Instructions to follow - List every actor the Cider House Rules text names in parentheses after a character, and give the character each one plays.

Exercise passage -
◆ ◆ ◆ ◆ ◆ ◆ ◆
The Cider House Rules is a 1999, Academy Award-nominated film, directed by Lasse Hallström, based on The Cider House Rules, a 1985 novel by John Irving.

Contents

Homer Wells (Tobey Maguire), an orphan, is the film's protagonist. He grew up in an orphanage directed by Dr. Wilbur Larch (Michael Caine). Dr. Larch is also secretly an abortionist and trains Homer in the realm of gynecology/abortions in a paternal sense.

The film continues as Homer decides to leave the orphanage with Candy Kendall (Charlize Theron) and her boyfriend Wally Worthington (Paul Rudd), a young couple who work at the Worthington family apple orchard. Wally leaves to fight in World War II. While Wally is away, Homer and Candy have an affair. Later, Wally's plane is shot down and he becomes paralyzed from the waist down. When he returns home, Candy decides that she must take care of him and not be with Homer.

Mr. Rose (Delroy Lindo) and his team are migrant workers who are employed seasonally at the orchard by the Worthingtons. Mr. Rose impregnates his own daughter Rose (Erykah Badu), and Homer, who disapproved of abortions, realizes that in Rose's case, he must perform one for her. Later, when Mr. Rose makes another amorous advance toward his daughter, she stabs him to death, and as a last request, the dying Mr. Rose asks the other workers to tell the police that his death was a suicide. Homer decides to return to the orphanage after the accidental death of Dr. Larch, and works as the new director. Homer learns at the end of the film that doctor Larch had faked Homer's medical record to keep him out of the war.
◆ ◆ ◆ ◆ ◆ ◆ ◆
Given data -
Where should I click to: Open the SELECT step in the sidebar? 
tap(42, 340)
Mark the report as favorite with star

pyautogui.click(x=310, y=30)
◆ ◆ ◆ ◆ ◆ ◆ ◆
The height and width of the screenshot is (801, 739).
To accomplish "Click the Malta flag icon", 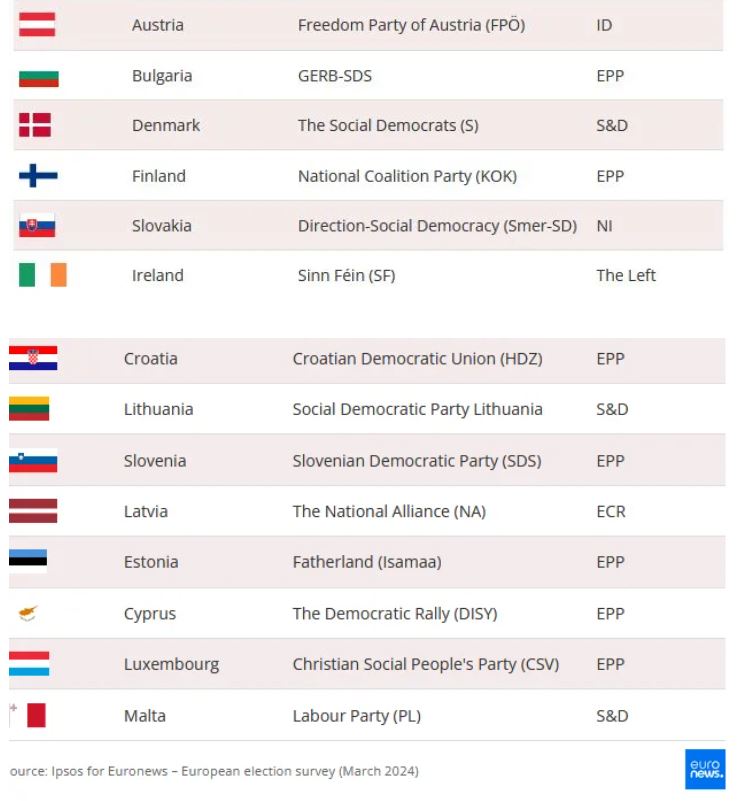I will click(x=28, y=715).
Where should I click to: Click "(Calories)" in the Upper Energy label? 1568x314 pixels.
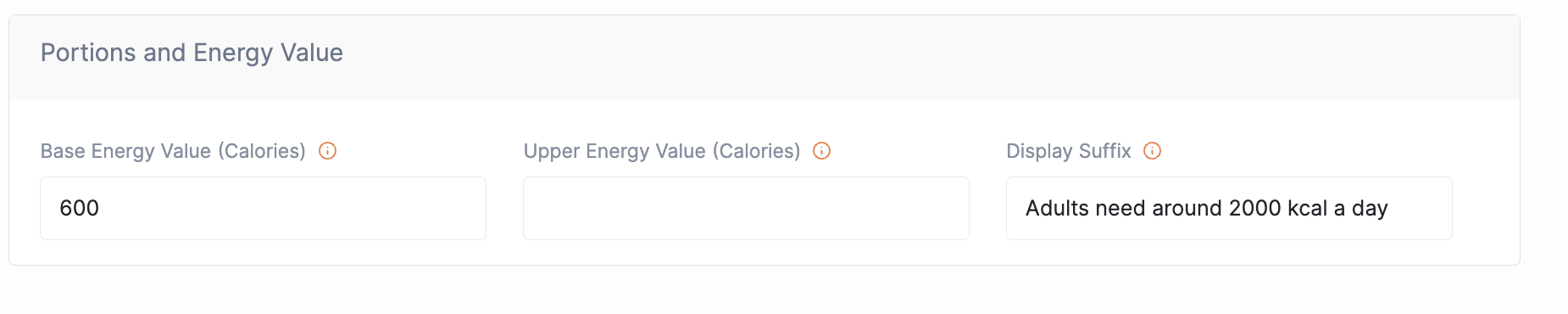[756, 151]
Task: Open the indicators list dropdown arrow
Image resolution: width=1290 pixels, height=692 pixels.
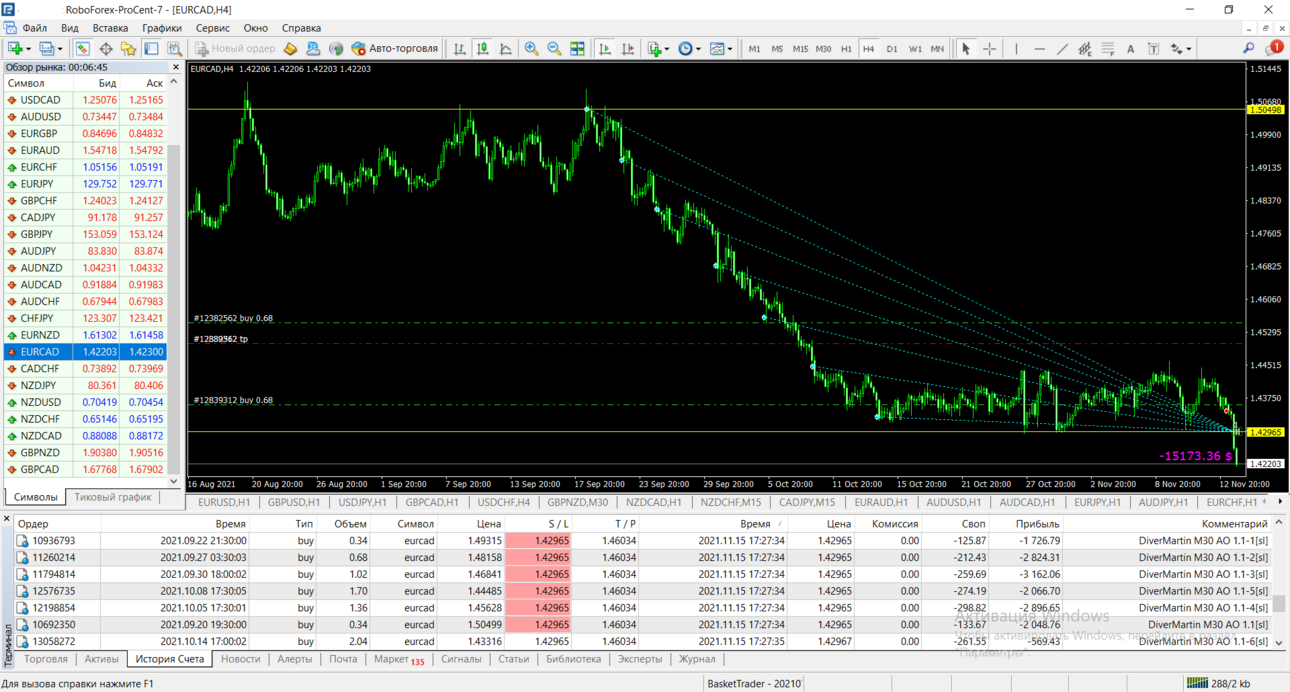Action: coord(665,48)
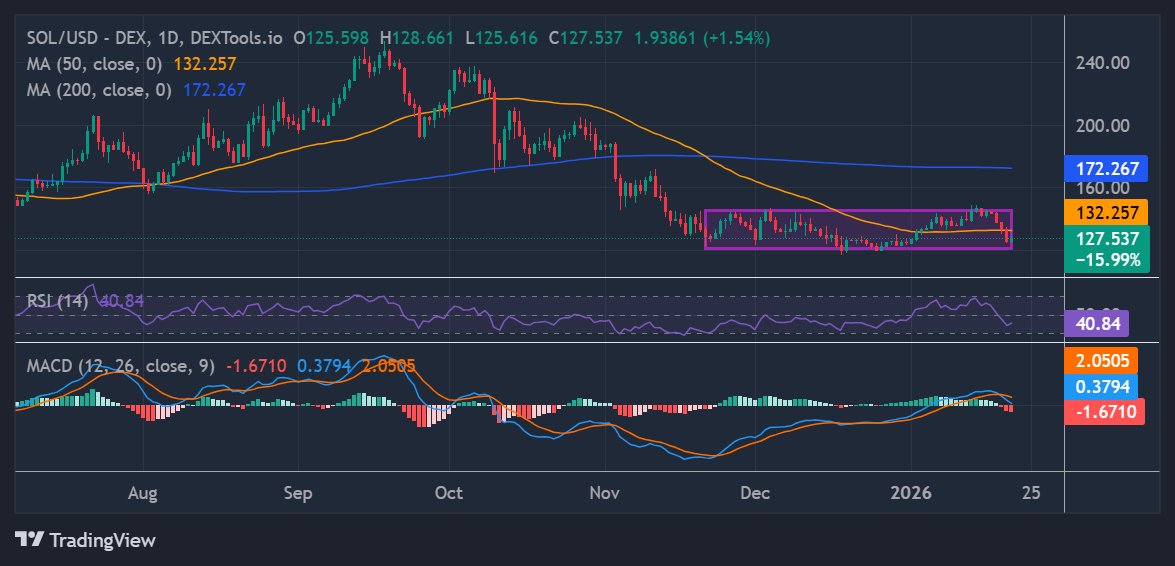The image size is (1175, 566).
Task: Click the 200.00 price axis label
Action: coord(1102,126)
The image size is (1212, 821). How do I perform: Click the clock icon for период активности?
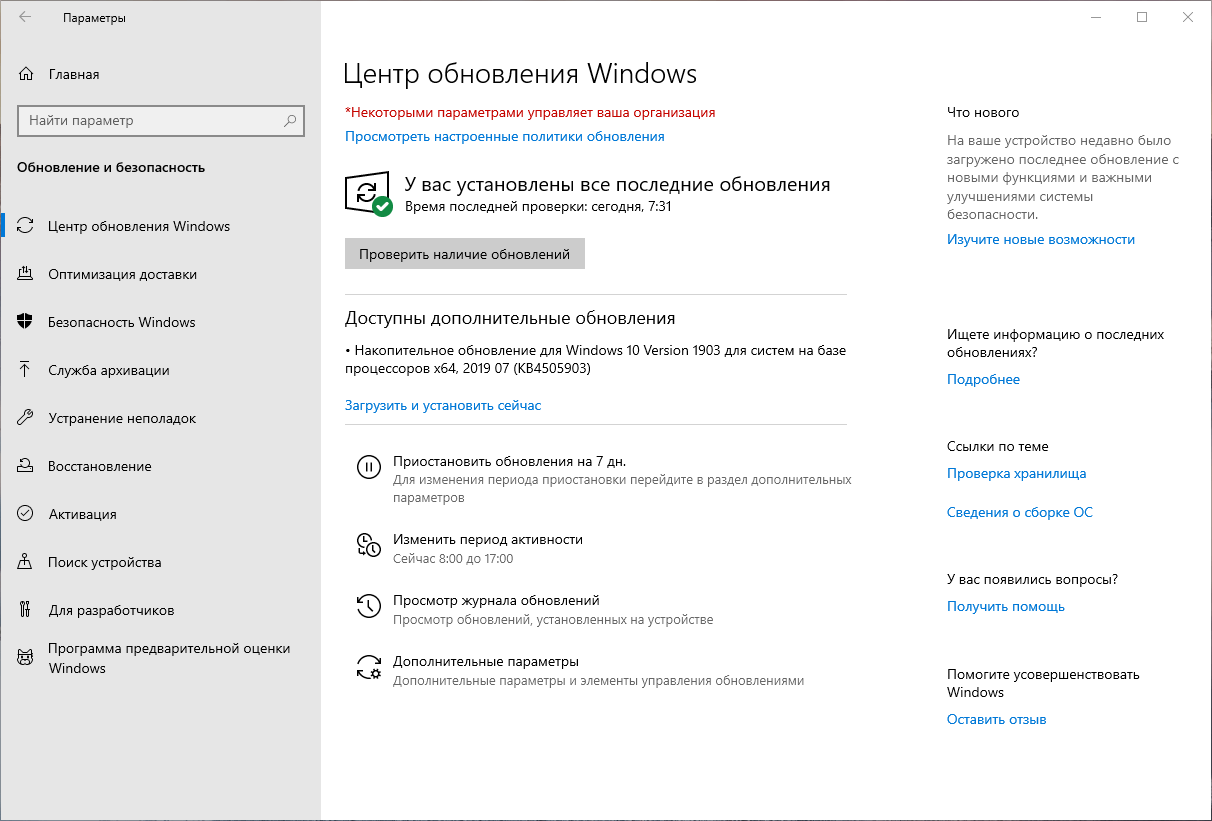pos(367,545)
◆ ◆ ◆ ◆ ◆ ◆ ◆
Written solution -
- Tobey Maguire: Homer Wells
- Michael Caine: Dr. Wilbur Larch
- Charlize Theron: Candy Kendall
- Paul Rudd: Wally Worthington
- Delroy Lindo: Mr. Rose
- Erykah Badu: Rose